→ **SOURCE TEXT**:
·····
Inspiring ideas from c-stores around the world

A spotlight on big ideas and innovation.

The world’s first c-store opened in Dallas in 1927, yet the concept of “convenience” has evolved far beyond merely hours of operation in the nearly 100 years since. In the digital age, convenience is defined by being able to get what you want, when and how you want it, often with only a few clicks of a mouse or taps of a screen.

The good thing about innovators, though, is that they never stop searching for answers to questions that haven’t been asked yet. Here are just a few examples of how convenience stores around the world are striving to remain, well, convenient for the 21st century.



Alepa (Finland)

Personalization is becoming table stakes in the highly competitive retail landscape, but it’s not easily attainable in an industry that is heavily reliant on the economies of scale and traditional supply chains.

But the Finnish corner store chain Alepa found a way to “customize” its stores with a program called “Alepa Block Wishes,” a customization program that reflects the flavour profile and preferences of the individual neighbourhoods served by its approximately 270 stores.

Block Wishes is rooted in a Facebook chatbot that enables customers to request items to be stocked at their nearest Alepa store within 48 hours. The items are added to dedicated shelves called “Korttelitoive” (Block Wish). This lets people know that they are not only new products, but have been specifically requested by friends and neighbours.

According to Alepa, the product assortment at its neighbourhood stores started changing rapidly after the program was introduced, with one-fifth of its customers using the service. And of its first 150,000 orders, 70% were fulfilled within 48 hours.


Foxtrot (United States of America)

On the surface, Foxtrot’s core business model of one-hour delivery to local customers in certain areas is becoming increasingly commonplace in modern retail.

But what distinguishes the upmarket U.S.-based convenience store company is how it uses the data captured from those orders to determine what to stock on its store shelves, bringing new products to its stores based on customer trends. It also differentiates individual stores by showcasing local products.
·····
[Items from a data source]
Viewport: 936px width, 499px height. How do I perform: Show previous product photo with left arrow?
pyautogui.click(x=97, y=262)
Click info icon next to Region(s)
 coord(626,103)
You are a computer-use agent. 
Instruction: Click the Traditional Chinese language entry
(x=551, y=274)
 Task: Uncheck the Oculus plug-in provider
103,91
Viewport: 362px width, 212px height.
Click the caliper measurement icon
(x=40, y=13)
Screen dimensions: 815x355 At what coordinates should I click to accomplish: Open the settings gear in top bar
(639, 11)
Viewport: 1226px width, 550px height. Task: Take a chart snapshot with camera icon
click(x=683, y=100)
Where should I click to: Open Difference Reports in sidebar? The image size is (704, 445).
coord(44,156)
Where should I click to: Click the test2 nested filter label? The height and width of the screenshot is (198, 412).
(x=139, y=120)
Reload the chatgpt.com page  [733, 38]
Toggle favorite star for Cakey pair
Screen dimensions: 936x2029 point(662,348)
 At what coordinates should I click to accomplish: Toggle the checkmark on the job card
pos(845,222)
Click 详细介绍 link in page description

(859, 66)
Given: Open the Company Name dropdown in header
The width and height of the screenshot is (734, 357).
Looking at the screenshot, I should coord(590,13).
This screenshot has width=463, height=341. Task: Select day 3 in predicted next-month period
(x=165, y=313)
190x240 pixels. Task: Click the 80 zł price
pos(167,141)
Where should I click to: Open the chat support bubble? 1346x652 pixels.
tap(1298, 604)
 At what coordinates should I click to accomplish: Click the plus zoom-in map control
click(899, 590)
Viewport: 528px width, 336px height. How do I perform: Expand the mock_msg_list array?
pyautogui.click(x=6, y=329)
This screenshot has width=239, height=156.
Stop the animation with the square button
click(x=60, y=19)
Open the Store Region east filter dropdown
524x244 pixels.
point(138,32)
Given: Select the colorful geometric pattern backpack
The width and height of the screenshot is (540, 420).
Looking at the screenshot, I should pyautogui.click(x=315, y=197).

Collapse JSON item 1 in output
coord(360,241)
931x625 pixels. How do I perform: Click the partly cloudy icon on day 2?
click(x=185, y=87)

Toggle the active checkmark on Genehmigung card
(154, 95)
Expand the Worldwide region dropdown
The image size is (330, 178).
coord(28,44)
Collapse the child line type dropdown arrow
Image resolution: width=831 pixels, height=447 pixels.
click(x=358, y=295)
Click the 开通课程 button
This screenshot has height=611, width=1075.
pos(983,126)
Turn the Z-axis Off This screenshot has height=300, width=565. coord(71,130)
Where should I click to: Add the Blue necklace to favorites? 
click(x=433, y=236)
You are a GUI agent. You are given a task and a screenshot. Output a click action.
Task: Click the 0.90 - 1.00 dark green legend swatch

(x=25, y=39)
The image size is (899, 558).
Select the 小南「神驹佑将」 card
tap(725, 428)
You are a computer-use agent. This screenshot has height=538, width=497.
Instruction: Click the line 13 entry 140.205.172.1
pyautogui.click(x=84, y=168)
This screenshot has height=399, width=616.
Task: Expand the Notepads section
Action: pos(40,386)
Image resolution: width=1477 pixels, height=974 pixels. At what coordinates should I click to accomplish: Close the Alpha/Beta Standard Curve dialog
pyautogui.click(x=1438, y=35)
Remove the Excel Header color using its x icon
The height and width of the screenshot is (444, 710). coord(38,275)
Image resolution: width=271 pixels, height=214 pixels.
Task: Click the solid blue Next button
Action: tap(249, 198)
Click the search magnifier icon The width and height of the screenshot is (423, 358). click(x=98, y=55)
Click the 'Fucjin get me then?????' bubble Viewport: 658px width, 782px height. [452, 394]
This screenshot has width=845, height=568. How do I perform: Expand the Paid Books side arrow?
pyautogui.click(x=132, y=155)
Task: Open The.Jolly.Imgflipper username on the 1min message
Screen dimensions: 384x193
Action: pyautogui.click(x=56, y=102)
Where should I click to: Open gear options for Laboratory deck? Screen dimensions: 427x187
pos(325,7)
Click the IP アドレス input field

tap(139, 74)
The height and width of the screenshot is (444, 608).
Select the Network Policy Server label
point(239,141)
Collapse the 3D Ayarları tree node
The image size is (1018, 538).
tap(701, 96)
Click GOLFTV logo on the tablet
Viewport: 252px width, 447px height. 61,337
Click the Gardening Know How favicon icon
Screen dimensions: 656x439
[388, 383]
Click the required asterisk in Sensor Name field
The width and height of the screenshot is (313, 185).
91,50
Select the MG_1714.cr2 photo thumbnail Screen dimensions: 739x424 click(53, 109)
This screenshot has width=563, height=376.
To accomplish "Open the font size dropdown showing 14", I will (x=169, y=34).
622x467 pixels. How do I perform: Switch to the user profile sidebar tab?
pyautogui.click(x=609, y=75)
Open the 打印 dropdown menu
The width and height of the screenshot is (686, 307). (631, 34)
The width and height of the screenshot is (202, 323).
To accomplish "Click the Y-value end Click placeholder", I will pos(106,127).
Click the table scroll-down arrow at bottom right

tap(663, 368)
·····
→ **THE TASK**: Carry on the article about convenience store innovations around the world, starting right after its last sentence.

→ **OUTPUT OF THE EXERCISE**:
Foxtrot raised US$42 million in a Series B funding round in early 2021, which it will use to double its store count this year while expanding its line of private label packaged goods.

“By accelerating its e-commerce capabilities and offering nationwide shipping on items like chef-driven packaged products, private label and exclusive-to-Foxtrot goods, and wine, Foxtrot will further itself as the nation's premier corner store,” the company said.


Hudson (United States of America)

Convenience stores have earned a reputation as a “grab and go” option over the years, but the U.S. chain Hudson is making that a literal feature of its stores. It’s part of a shift towards so-called “frictionless retail” that experts say is only going to accelerate.

New Jersey-based Hudson, which operates more than 1,000 stores in airports, commuter hubs, landmarks and tourist locations, is using Amazon’s Just Walk Out technology to create Hudson Nonstop stores that offer customers a frictionless shopping experience.

Customers enter the 1,000-sq.-ft. store by inserting or tapping a credit card, and once they’ve made their selections, leave the store without having to wait in line or interact with a store clerk. Payment is automatically deducted from the account linked to the card.

The company opened its second Hudson Nonstop store at Chicago Midway International Airport in June (it opened the first store in Dallas in March). It is also experimenting with vending machines featuring popular brands in categories including eyewear, electronics, skincare, toys and lifestyle accessories.

Hudson’s executive vice-president and COO Brian Quinn says that automated retail enables the company to recreate the “strong sense of place” associated with its stores in a smaller, non-traditional footprint.


Lawson (Japan)

Japan, a country known for its innovative convenience stores, wastes as much as six million tonnes of food each year and spends an estimated 2 trillion yen (about C$22.8 billion) on disposal.

One of the companies working to reduce food waste is the c-store chain Lawson, which has started using AI technology supplied by the U.S. firm DataRobot to estimate how much product on the shelves of its more than 18,000 stores might go unsold. Lawson says that disposing of food waste is the biggest cost for franchise owners after labour.

The company has stated that it hopes to reduce overstock by as much as 30% in the markets in which the technology has been introduced, and says it wants to halve the amount of food waste in its stores by 2030.

In 2019, Lawson also launched a program in which it discounted food items like rice balls and lunch boxes that were close to their sell-by date. Its operators also started offering incentives of 5% of the value of their purchases to loyalty members to incentivize them to purchase items nearing their expiry.


Robomart (United States of America)

Billed as “the first store that comes to you,” Santa Monica, CA-based Robomart is a store-hailing service that enables people to request one of two different types of vehicles: A Pharmacy Robomart featuring health and personal care items like pain relief and soap, and a Snacks Robomart featuring chips, soft drinks, chocolate bars, etc.

Customers can access the service by downloading the Robomart iOS app and setting up an account. After hailing a Robomart, the vehicle pulls up to their location within as little as five minutes, sending an arrival notification to the user’s phone.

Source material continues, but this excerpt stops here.